__Exercise prompt__: Copy the data below exactly, starting at the line that contains "The image size is (1568, 764)." and continuing through the last line, with both ends included. Leave the pictures out of your copy.

───── Data listing

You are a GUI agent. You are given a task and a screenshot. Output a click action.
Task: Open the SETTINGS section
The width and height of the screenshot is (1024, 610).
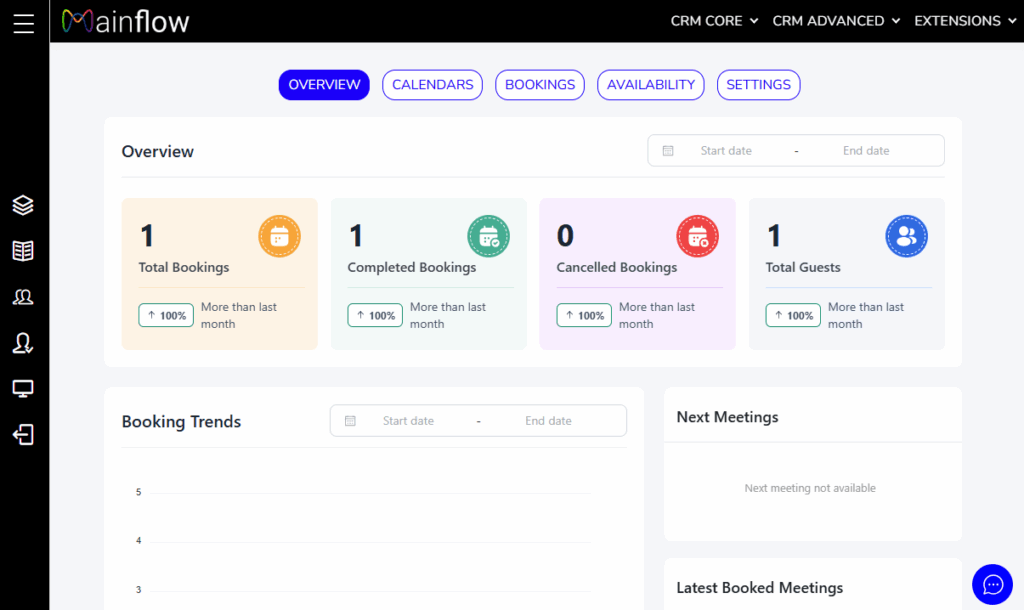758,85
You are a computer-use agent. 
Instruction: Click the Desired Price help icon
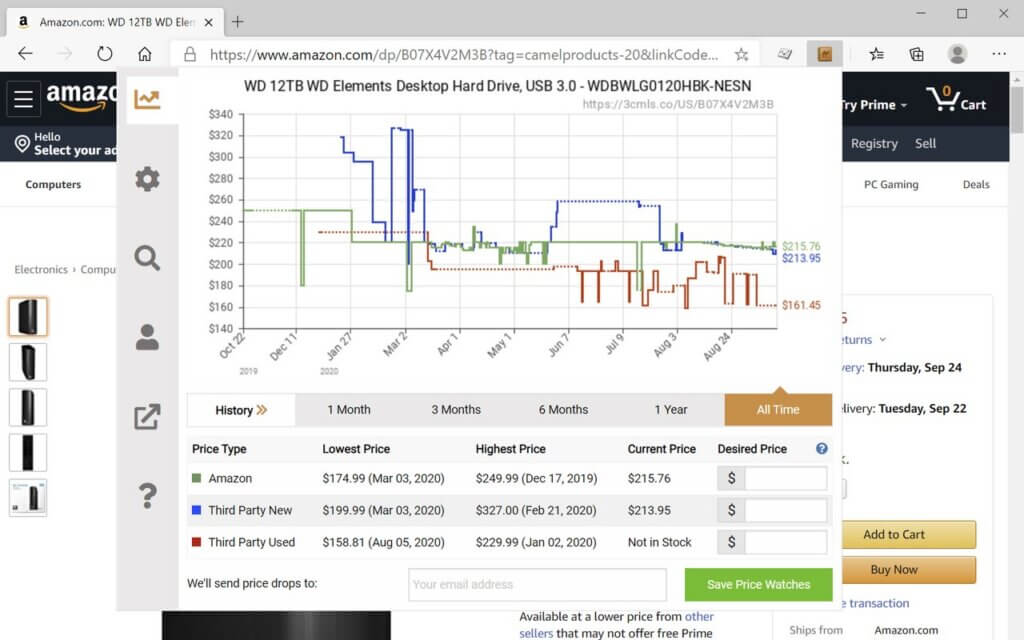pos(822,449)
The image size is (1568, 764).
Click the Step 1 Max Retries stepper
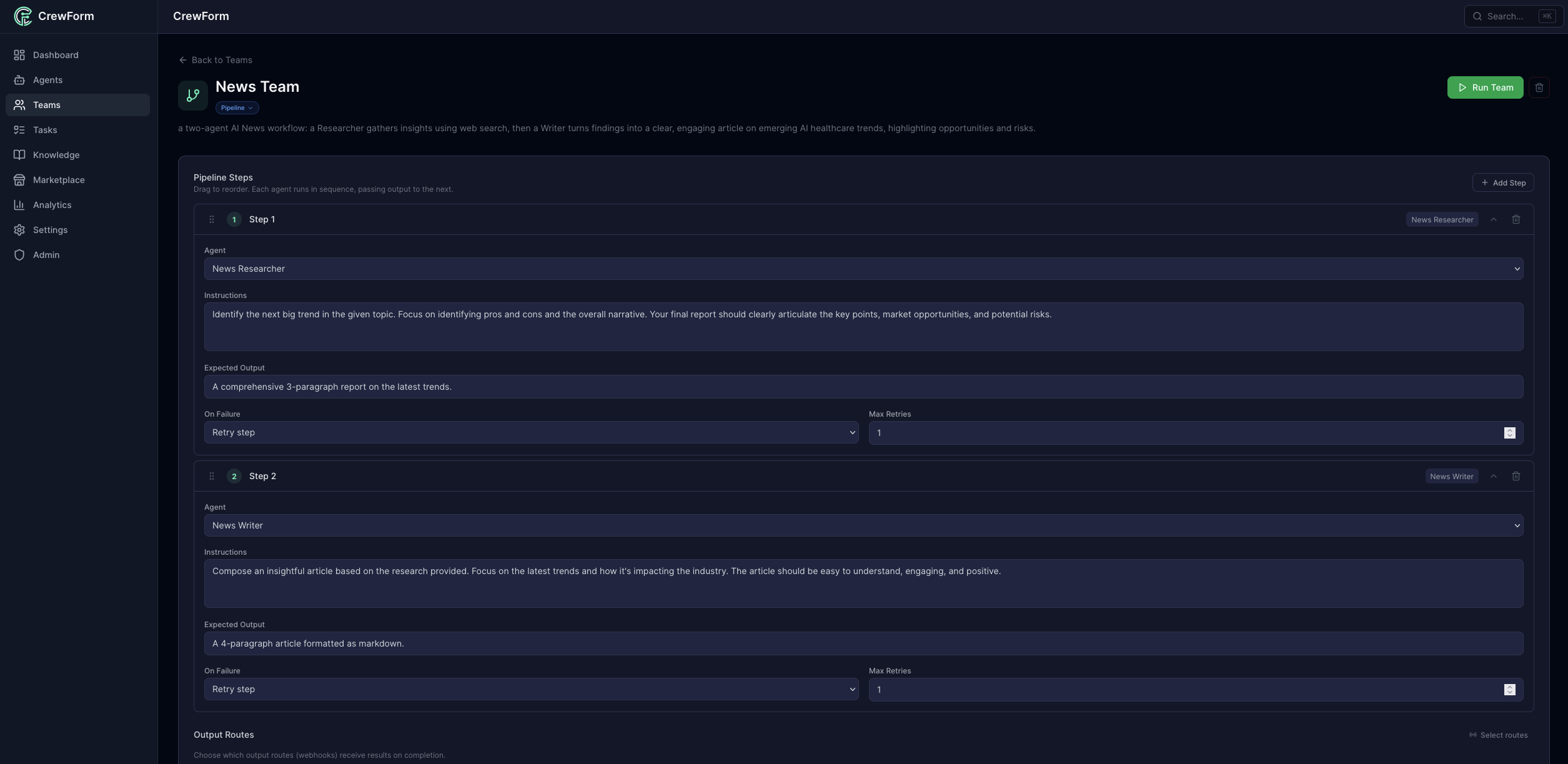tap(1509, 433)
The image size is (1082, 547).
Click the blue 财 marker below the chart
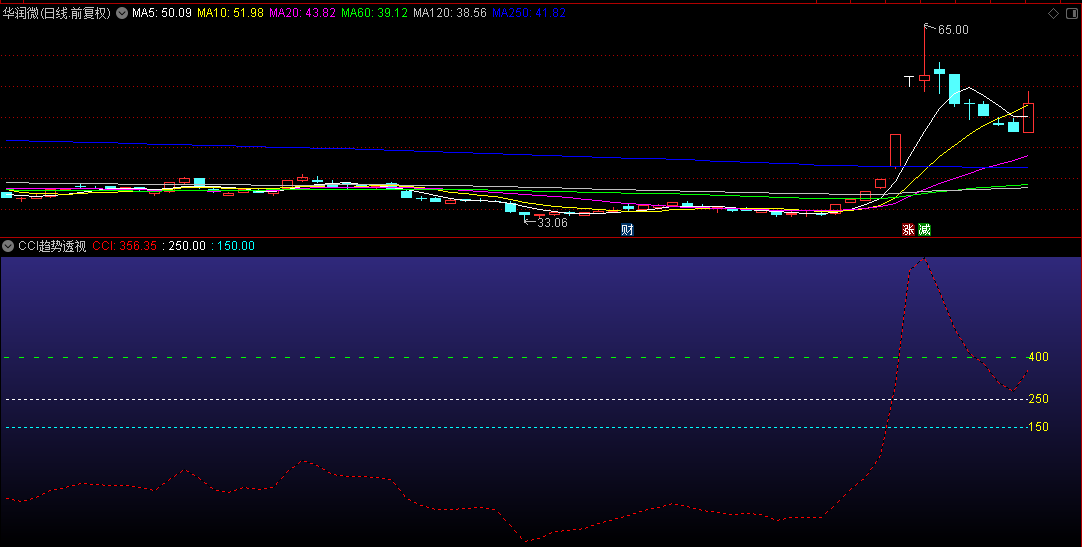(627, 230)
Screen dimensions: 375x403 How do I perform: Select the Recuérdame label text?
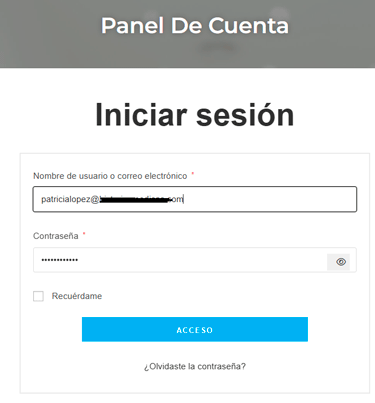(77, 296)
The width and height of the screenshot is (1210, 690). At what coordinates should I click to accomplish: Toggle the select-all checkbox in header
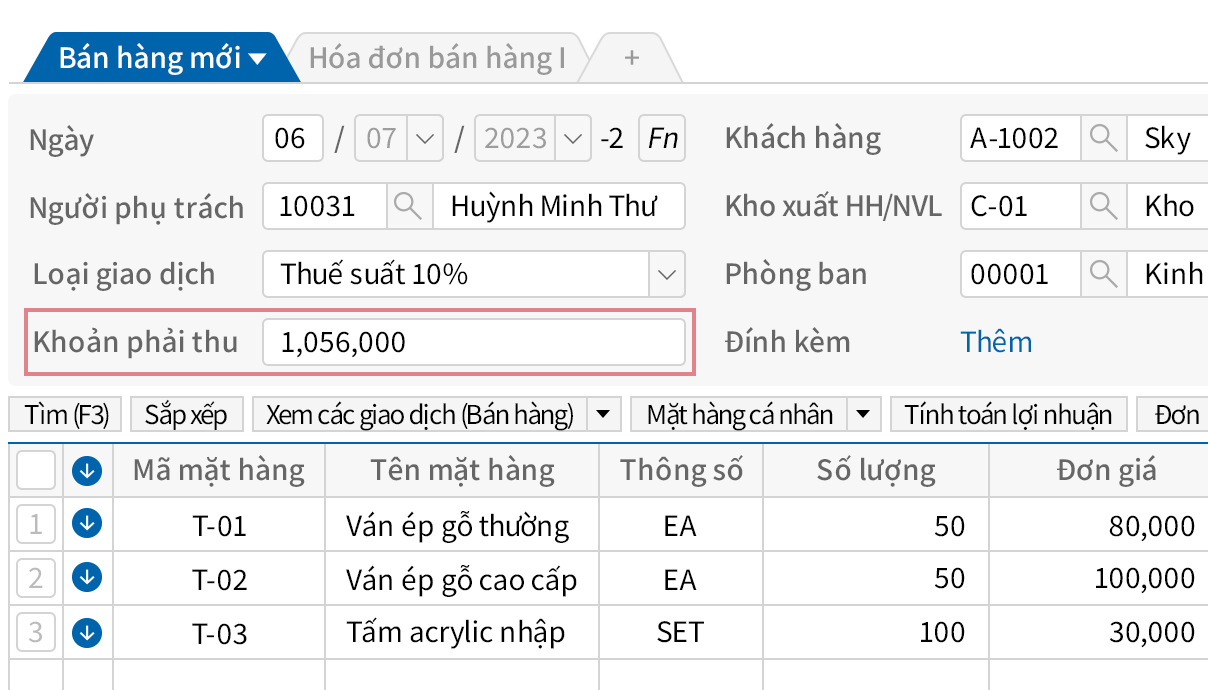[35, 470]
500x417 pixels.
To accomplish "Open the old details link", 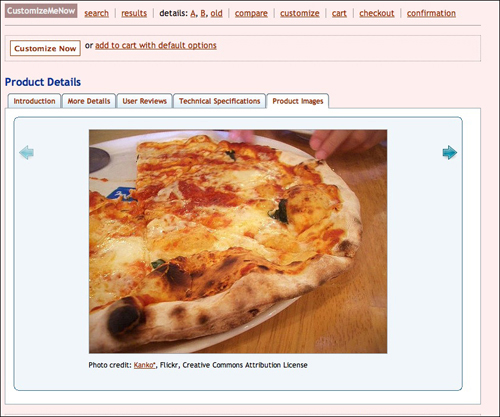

──────────

__Final result__:
The image size is (1568, 764).
Click the Step 1 Max Retries stepper
tap(1509, 433)
The image size is (1082, 547).
Click the blue 财 marker below the chart
(627, 230)
Screen dimensions: 375x403 How do I perform: Select the Recuérdame label text?
(77, 296)
The width and height of the screenshot is (1210, 690). At what coordinates should I click to accomplish: Toggle the select-all checkbox in header
[35, 470]
500x417 pixels.
To accomplish "Open the old details link", 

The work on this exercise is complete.